Here are some demonstrations on how to extract informations from your template circuit U

print(U)
print("Circuit depends on variables: ", U.extract_variables())
The circuit is parametrized by variables, so if we want to simulate it we will have to choose for which values we want to simulate the wavefunction. Here is an example where we set all variables to \(\pi\).
Variables are passed down to the simulator as a dictionary holding the variable names and values
variables = {k : 1.0 for k in U.extract_variables()}
wfn = tq.simulate(U, variables=variables)
print("wfn with variables = ", variables)
print(wfn)

Instead of simulating directly the circuit can also be compiled and afterwards be used like a function

compiledU = tq.compile(U)
wfn = compiledU(variables=variables)
print(wfn)

Next we will define the target distribution which we want to optimize for. It is the distribution of a GHZ state, i.e. \(P(00..0) = 0.5\) and \(P(11..1)=0.5\) where in the following we will use binary notation for easier coding i.e \(00...0=0\) and \(11..1=2^{n-1}+2^{n-2}+..+1\)

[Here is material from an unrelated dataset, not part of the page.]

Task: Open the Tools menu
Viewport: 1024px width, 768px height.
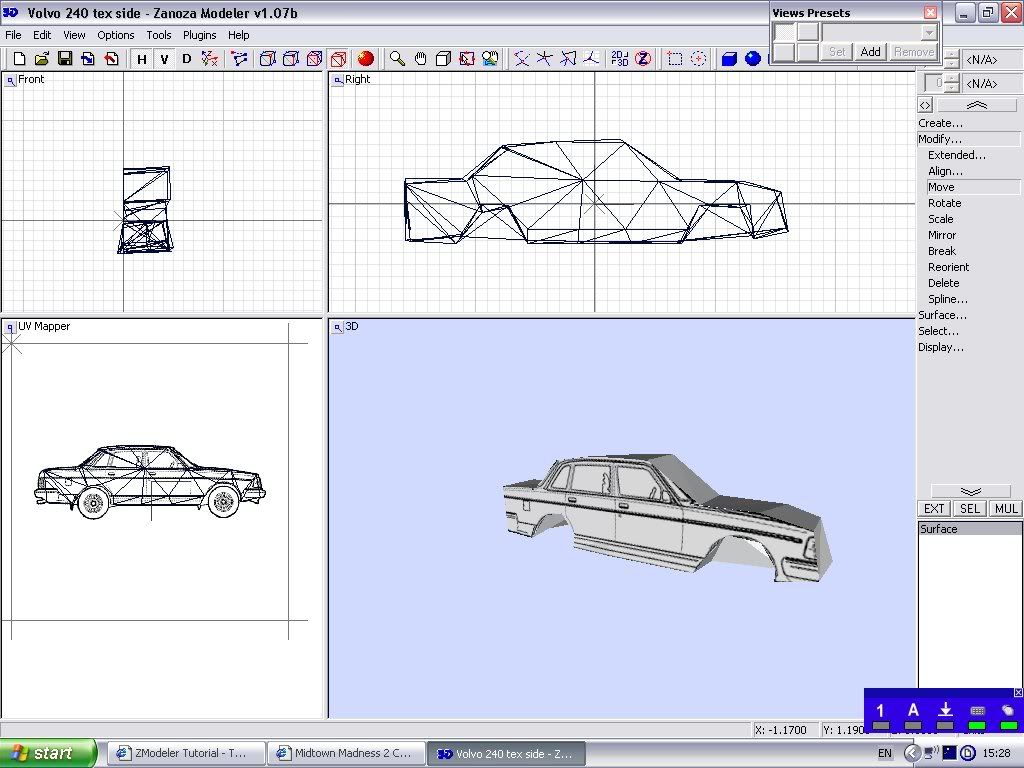Action: pyautogui.click(x=159, y=35)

one = sum([2**i for i in range(n_qubits)])
target_distribution = {0:0.5, one:0.5}

For the tequila objective Born’s rule will be used. In order to make this work we need to reformulate this as an expectation value. This can be achieved as

\[ \begin{align}\begin{aligned}\displaystyle \lvert\langle ijk..l \rvert \Psi \rangle\rvert^2 = \langle \Psi \rvert H \lvert \Psi \rangle\\where :math:`i,j,k..,l \in \left\{0,1 \right\}` and the Hamiltonian is\end{aligned}\end{align} \]
\[\displaystyle H = \lvert ijk..l \rangle \langle ijk..l \rvert = \otimes_{m \in (ijk..l)} \frac{1}{n}\left( 1 + (-1)^{m}\sigma_Z \right)\]

Tequila has a convenience shortcut for the operator

\[Q_{\pm} = \frac{1}{2}\left( 1 \pm \sigma_Z \right)\]

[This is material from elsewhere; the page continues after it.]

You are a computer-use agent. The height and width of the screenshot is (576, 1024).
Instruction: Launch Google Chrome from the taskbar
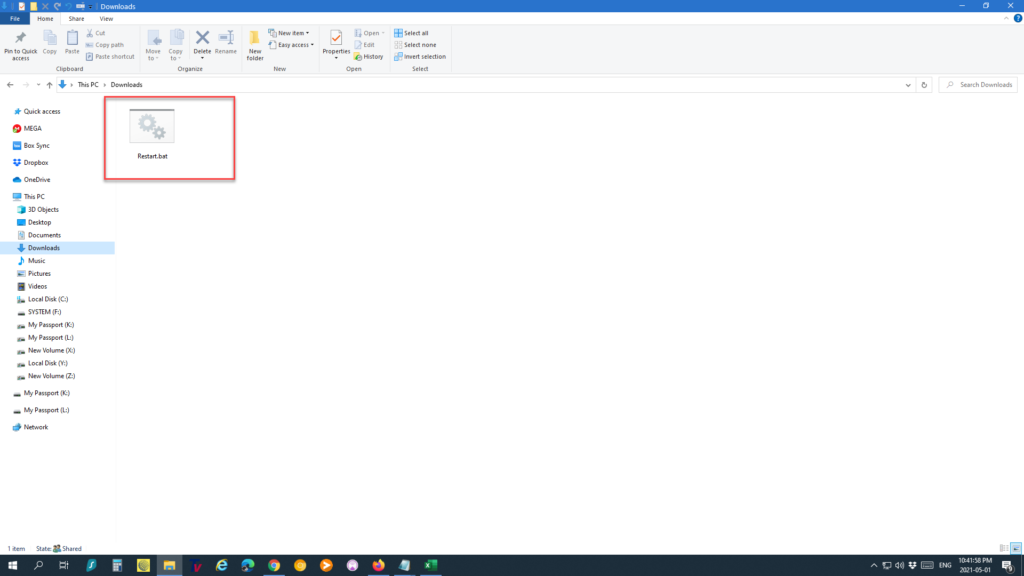[x=274, y=565]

Lets build the Kullback–Leibler divergence of the distribution P generated by our template U and the target distribution Q

\[\displaystyle D(P,Q) = -\frac{1}{2^n} \sum_{x} P(x) \ln\left(\frac{P(x)}{Q(x)}\right)\]

where we use the same safety barrier as in the paper to prevent taking logarithms of zero (this is where the mymax function fron above is needed). In the end we will square the objective to avoid negative values and assure that zero is the minimum.

objective = tq.Objective()

for k, Q in target_distribution.items():
    Q = my_max(Q) # here we apply the mymax function to avoid having zeros
    wfn = tq.QubitWaveFunction.from_int(k, n_qubits=n_qubits)
    H = tq.paulis.Projector(wfn=wfn)
    P = tq.ExpectationValue(H=H, U=U)  # this is the born rule expectation value from above
    P = P.apply(my_max) # here we apply the mymax function to avoid having zeros
    objective += Q*(Q / P).apply(tq.numpy.log) # here we take the logarithm and sum up

objective = 1.0/2.0**n_qubits *objective
objective = objective**2 # here we take the square

Lets see what we created here. Tequila created an objective with 4 expectationvalues (we had 2 values in the target_distribution, and P entered twice each) but only 2 unique expectationvalues (meaning the simulator will only evaluate those two)

print(objective)
Objectives can be compiled and simulated in the same way as the circuits above. Here is a small demonstration.
Since our objective is parametrized we need to pass the variables down again. We will use the same as in the example above.
value1 = tq.simulate(objective, variables=variables)
compiled = tq.compile(objective)
value2 = compiled(variables=variables)
variables2 = {k:1.1 for k in objective.extract_variables()}
value3 = compiled(variables=variables2)
print("value1 = ", value1)
print("value2 = ", value2)
print("value3 = ", value3)
Lets optimize our objective with one of the inbuildt optimizers in tequila.
If no initial_values are passed down, random initialization will be used.
Check the OptimizerSciPy Tutorial for more information
result = tq.optimizer_scipy.minimize(objective=objective, method="Cobyla")

Lets compute our wavefunction with the optimized angles

final_wfn = tq.simulate(U, variables=result.angles)
print(final_wfn)

And plot some information about the optimization

result.history.plot("energies")
result.history.plot("angles")